“You may possess only a small light, but uncover it, let it shine, use it in order to bring more light and understanding to the hearts and minds of men and women. Give them not Hell, but hope and courage. Do not push them deeper into their theological despair, but preach the kindness and everlasting love of God.”These words by John Murray have been ringing in my ears these last few days.
We need hope more than anything at this moment and we need courage. We are all being challenged by despair and at times hatred.
We have all witnessed the rioting and looting and wanton destruction in some of our cities, although not all. Watching the news last week you would think the whole country had gone up in smoke, when in truth it was isolated to certain areas.

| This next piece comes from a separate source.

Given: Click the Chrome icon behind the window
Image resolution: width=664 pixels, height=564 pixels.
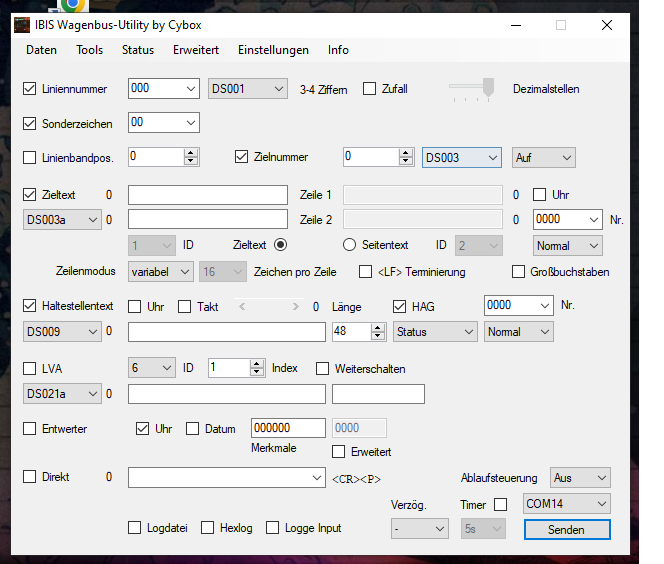Looking at the screenshot, I should [x=73, y=5].
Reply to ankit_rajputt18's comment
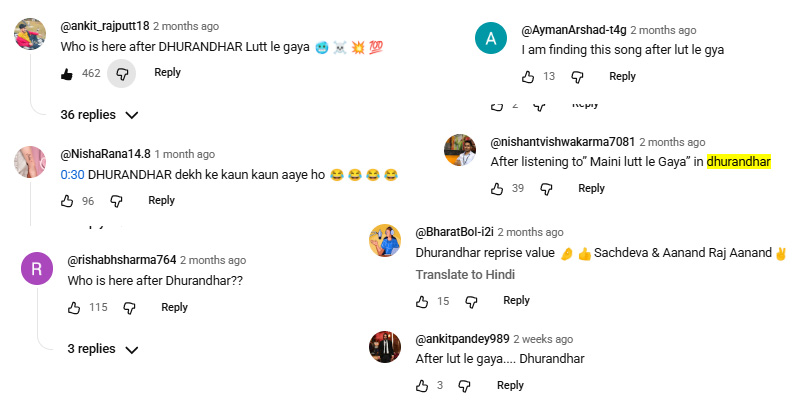Screen dimensions: 800x400 pyautogui.click(x=167, y=73)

We all witnessed the horror of the gunning down of children in Norway; we have seen the phone hacking scandal and the corruption of journalist, the metropolitan police as well as politicians and public figures; we continue to see war and conflict in north Africa, violence in the middle east and famine in the Sudan, exacerbated by its own government;
We have seen the death of a talented singer, to the disease of addiction. It would be so easy to turn away and give up on life... I know I have been tempted to do so from time to time.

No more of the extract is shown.